> What to work on:
Report each line of the listing that carries the word "heading".

────────────────

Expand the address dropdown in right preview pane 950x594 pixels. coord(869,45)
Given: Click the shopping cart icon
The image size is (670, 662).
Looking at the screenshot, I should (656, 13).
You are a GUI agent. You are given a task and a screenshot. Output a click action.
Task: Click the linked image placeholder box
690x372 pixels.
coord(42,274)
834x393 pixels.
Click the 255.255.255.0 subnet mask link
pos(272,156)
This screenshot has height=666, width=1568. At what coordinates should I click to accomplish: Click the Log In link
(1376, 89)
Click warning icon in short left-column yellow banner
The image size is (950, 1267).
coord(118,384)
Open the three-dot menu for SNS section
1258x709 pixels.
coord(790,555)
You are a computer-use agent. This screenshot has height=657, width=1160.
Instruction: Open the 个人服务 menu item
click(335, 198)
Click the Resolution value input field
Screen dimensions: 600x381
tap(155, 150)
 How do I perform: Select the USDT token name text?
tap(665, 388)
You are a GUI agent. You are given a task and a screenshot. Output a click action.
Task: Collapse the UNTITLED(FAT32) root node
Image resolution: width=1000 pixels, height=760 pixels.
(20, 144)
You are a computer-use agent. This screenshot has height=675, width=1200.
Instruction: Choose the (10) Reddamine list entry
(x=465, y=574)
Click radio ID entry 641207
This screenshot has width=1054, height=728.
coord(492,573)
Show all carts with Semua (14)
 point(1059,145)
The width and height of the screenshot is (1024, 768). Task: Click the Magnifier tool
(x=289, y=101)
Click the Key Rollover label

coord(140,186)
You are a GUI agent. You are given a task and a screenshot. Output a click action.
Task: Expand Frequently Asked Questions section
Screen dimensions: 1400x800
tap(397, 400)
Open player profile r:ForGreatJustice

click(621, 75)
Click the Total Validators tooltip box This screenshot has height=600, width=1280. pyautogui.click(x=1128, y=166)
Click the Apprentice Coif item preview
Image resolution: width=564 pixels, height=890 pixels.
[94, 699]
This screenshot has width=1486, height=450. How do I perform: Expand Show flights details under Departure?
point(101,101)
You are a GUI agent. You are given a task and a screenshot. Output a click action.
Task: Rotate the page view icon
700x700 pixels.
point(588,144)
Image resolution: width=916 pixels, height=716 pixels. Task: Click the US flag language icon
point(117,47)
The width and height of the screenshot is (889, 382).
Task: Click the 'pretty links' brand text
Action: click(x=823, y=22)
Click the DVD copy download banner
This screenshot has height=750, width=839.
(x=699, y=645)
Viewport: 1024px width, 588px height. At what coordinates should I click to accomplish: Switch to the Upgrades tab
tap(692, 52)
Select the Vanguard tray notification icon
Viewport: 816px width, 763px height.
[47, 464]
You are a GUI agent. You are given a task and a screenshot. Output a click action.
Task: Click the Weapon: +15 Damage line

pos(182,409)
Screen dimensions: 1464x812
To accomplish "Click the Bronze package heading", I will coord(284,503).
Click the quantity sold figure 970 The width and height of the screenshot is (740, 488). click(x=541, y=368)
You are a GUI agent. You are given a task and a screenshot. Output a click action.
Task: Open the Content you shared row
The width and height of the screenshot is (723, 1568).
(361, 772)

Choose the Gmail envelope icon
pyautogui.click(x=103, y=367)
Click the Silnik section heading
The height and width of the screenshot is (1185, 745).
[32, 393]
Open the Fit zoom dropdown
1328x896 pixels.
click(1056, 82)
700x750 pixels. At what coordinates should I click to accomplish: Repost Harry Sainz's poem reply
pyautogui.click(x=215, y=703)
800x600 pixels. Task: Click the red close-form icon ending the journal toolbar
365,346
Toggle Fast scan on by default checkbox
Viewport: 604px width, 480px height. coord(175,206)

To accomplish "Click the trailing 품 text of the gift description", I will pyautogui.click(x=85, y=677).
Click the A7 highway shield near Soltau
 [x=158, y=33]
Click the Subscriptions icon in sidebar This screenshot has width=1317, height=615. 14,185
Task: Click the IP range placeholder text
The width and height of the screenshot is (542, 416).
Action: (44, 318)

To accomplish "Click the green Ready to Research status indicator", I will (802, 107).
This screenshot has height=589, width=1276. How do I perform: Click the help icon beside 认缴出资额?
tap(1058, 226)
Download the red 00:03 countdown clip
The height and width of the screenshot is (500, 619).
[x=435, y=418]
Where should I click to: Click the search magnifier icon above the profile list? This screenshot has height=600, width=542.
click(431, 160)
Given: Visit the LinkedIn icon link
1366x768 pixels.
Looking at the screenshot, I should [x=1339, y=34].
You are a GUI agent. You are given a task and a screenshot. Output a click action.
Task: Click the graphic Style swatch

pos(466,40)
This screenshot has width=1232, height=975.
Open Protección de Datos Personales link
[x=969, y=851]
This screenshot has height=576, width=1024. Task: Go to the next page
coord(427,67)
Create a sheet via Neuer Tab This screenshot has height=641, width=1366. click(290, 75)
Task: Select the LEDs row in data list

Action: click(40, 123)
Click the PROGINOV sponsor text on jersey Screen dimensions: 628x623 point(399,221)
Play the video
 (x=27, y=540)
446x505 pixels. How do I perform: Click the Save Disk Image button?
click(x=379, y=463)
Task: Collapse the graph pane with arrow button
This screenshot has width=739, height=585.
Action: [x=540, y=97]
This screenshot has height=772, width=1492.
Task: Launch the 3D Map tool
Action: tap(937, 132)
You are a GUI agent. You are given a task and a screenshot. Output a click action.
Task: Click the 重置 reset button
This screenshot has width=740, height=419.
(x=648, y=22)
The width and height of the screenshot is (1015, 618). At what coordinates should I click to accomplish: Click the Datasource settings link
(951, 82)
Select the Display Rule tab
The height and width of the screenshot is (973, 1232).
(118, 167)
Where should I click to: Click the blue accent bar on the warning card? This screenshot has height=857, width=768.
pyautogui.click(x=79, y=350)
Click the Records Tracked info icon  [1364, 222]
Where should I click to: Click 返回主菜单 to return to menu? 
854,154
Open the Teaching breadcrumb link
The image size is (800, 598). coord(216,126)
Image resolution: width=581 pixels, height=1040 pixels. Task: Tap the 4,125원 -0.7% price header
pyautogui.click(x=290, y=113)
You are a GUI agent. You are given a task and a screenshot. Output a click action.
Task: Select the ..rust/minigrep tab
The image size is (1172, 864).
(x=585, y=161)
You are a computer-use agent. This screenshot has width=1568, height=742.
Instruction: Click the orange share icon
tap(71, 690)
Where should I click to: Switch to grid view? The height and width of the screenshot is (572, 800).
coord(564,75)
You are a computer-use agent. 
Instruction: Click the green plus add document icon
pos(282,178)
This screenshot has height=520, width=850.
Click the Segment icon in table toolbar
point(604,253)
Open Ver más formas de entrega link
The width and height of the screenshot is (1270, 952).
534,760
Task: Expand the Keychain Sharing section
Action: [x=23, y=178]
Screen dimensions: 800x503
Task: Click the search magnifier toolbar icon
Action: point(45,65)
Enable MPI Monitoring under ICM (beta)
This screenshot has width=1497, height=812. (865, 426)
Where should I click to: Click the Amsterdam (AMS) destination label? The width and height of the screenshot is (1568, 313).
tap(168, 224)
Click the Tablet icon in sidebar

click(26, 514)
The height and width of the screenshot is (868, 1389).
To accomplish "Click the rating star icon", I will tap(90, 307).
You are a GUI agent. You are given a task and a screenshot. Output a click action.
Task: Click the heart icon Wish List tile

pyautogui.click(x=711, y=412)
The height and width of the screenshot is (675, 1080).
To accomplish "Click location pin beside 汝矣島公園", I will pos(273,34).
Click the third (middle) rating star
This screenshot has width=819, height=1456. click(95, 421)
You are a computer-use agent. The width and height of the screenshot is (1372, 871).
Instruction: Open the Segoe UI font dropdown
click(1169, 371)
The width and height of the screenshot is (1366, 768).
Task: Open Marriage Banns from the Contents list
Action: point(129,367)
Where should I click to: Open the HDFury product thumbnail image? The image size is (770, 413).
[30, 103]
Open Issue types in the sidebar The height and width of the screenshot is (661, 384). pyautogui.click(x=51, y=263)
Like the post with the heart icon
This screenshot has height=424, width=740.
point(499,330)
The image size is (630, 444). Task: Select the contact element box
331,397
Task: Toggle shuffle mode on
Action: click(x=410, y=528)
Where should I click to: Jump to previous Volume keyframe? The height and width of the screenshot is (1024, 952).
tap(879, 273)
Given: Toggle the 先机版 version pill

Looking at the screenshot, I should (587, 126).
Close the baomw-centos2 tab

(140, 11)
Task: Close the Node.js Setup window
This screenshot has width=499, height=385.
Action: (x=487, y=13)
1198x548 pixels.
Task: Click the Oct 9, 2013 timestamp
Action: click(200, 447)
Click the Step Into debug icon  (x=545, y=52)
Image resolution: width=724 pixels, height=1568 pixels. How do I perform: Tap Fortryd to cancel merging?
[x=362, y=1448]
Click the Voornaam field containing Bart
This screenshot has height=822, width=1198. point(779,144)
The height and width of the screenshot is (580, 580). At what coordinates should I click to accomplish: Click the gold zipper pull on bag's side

────────────────

> Response for this exercise:
To accomplish "Click the Bronze package heading", I will coord(284,503).
Click the Silnik section heading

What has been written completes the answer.